By Lilia Menconi
Anticipation of the Thesmophoria by Simon Casson.
In this postmodern world, we just can’t seem to keep our grubby paws off of other people’s ideas. Having surrendered to the concept that there is no longer a purely original thought, we’ve embraced a creative zone of spring boarding and ping-ponging off one another’s concepts and creations.
British artist Simon Casson is no exception.
Casson attended the Royal Academy of London and is a highly acclaimed painter having received the Daley Rowney Award for Innovation from the Mall Galleries and the Royal Academy Medal for Painting and the Creswick Prize for Landscape Painting from the Royal Academy Schools in London.

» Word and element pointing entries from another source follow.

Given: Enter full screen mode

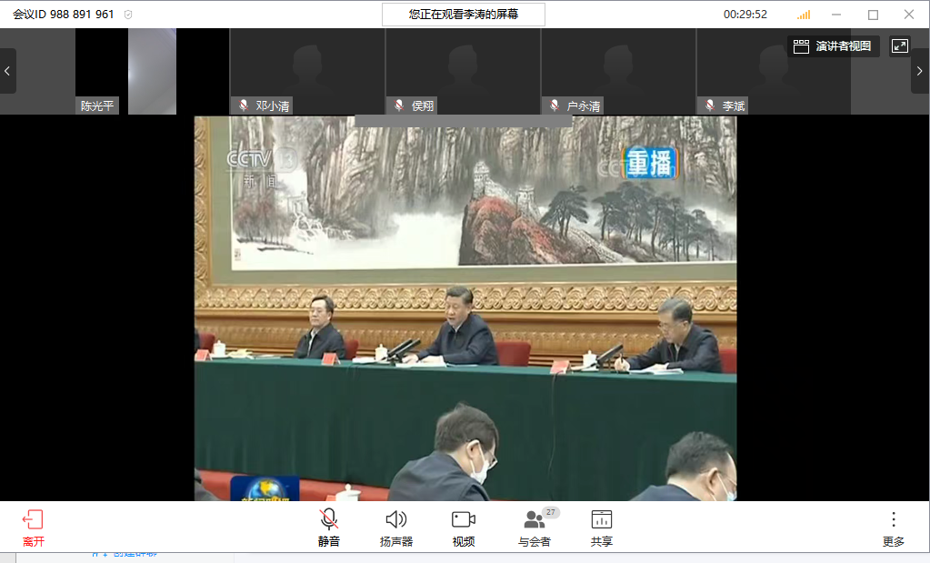Looking at the screenshot, I should coord(899,46).
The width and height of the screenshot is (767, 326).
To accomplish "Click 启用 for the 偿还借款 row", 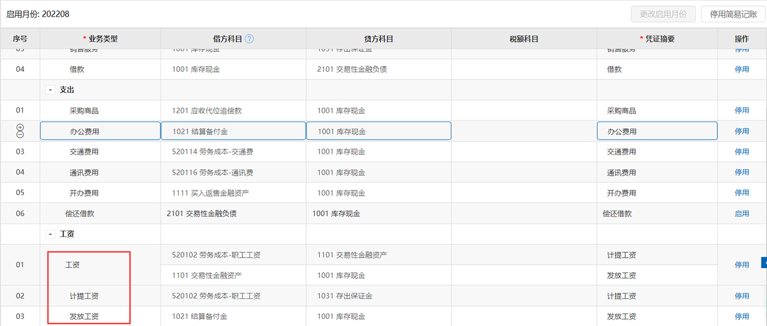I will (742, 213).
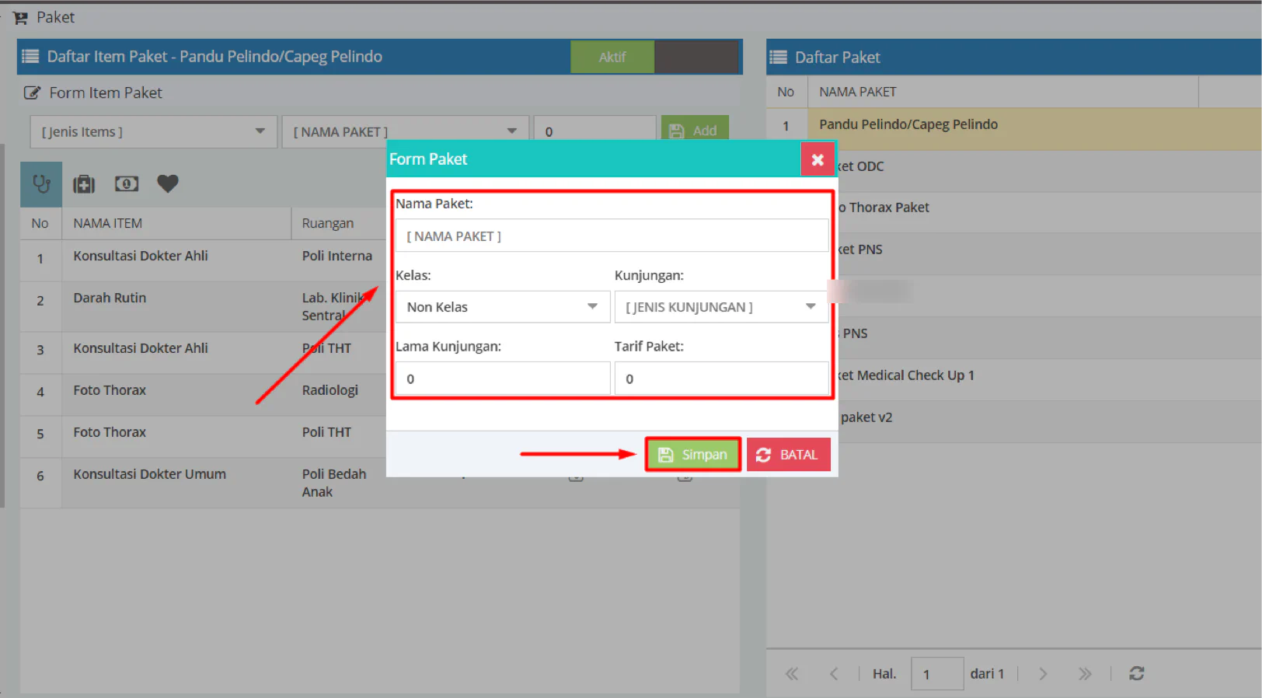Select the medical kit icon tab
Viewport: 1262px width, 698px height.
coord(84,184)

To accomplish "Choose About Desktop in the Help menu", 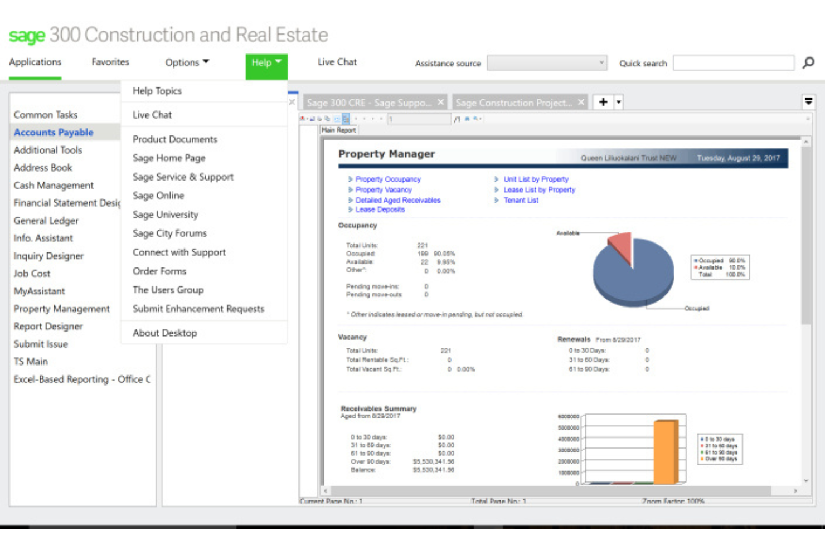I will pos(165,333).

Casson creates paintings based on Renaissance and Baroque masterpieces. With a focus on Greek mythological figures, Casson recreates a master’s work and then strips the canvas of its paint, deconstructing the image and the myth.
The works are certainly appealing to a mass audience. An image of a partially naked woman with crumpled drapery covering her mommy parts is something easy to latch onto. It’s a picture well embedded in the visual language of the Western world.
But Casson urges his audience to question this imagery. The physical evidence of his actions on the canvas – the scrapes and scratches that remove the surface’s paint – reveals the transitory nature of the work. The story is now a mere piece of outdated history – not an explanation of the world’s quirks as it was once meant to be.
And as for the painting itself, Casson abstracts it to such a degree that a viewer won’t be able to mentally step into it and poke around. With the canvas’s weave exposed, there’s a constant reminder that this is “object”. It’s not some separate place for your consciousness to wander through.